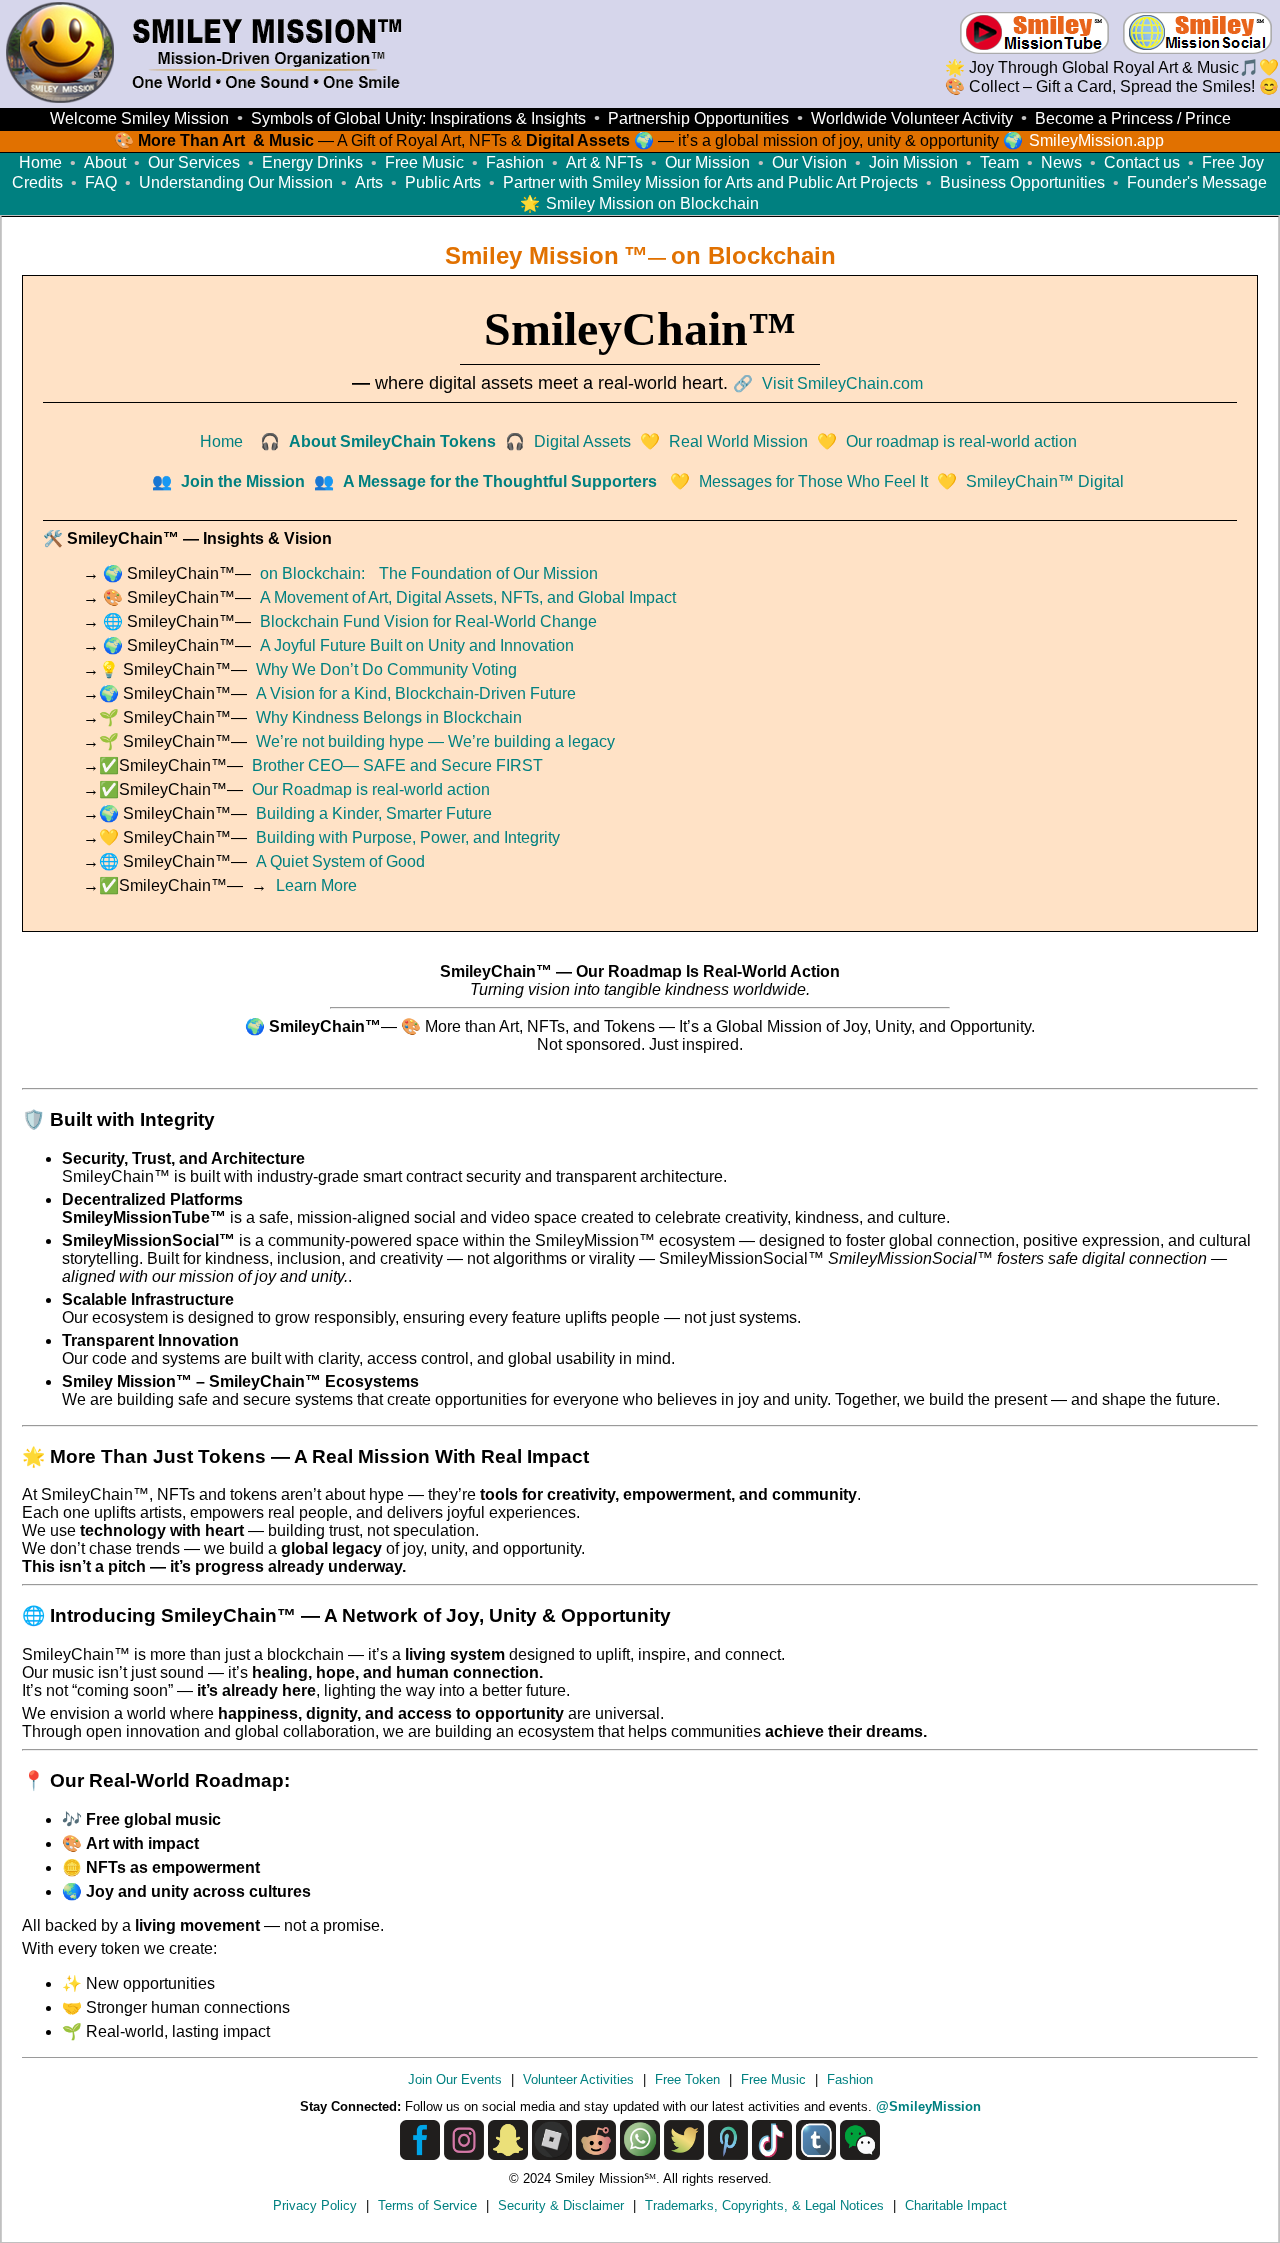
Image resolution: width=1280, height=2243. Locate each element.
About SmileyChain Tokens (392, 441)
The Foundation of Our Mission (488, 573)
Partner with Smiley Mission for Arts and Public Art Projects (710, 182)
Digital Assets (582, 441)
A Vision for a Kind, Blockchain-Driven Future (416, 693)
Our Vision (809, 162)
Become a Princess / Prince (1133, 118)
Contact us (1142, 162)
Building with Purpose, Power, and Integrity (408, 837)
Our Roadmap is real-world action (371, 789)
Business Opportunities (1022, 182)
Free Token (687, 2079)
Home (40, 162)
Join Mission (913, 162)
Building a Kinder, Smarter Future (374, 813)
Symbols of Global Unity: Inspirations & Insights (418, 118)
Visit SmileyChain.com (842, 383)
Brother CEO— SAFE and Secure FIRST (397, 765)
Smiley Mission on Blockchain (652, 203)
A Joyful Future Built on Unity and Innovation (417, 645)
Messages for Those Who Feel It (813, 481)
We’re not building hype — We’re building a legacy (435, 741)
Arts (369, 182)
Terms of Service (427, 2205)
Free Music (424, 162)
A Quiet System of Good (340, 861)
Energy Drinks (312, 162)
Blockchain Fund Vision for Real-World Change (428, 621)
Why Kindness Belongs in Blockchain (389, 717)
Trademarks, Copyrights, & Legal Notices (764, 2205)
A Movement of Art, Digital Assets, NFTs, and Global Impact (468, 597)
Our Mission (707, 162)
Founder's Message (1197, 182)
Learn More (316, 885)
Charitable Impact (956, 2205)
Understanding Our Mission (236, 182)
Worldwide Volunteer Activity (912, 118)
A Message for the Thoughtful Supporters (500, 481)
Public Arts (443, 182)
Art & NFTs (604, 162)
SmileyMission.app (1096, 140)
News (1061, 162)
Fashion (515, 162)
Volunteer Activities (578, 2079)
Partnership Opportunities (698, 118)
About (105, 162)
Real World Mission (738, 441)
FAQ (101, 182)
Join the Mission (243, 481)
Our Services (194, 162)
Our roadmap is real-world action (961, 441)
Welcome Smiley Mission (139, 118)
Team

•••

Which lines above run from the one containing "A Quiet System of Good (340, 861)" to the one containing "Worldwide Volunteer Activity (912, 118)"? Give them again exactly, both ends included.

A Quiet System of Good (340, 861)
Energy Drinks (312, 162)
Blockchain Fund Vision for Real-World Change (428, 621)
Why Kindness Belongs in Blockchain (389, 717)
Trademarks, Copyrights, & Legal Notices (764, 2205)
A Movement of Art, Digital Assets, NFTs, and Global Impact (468, 597)
Our Mission (707, 162)
Founder's Message (1197, 182)
Learn More (316, 885)
Charitable Impact (956, 2205)
Understanding Our Mission (236, 182)
Worldwide Volunteer Activity (912, 118)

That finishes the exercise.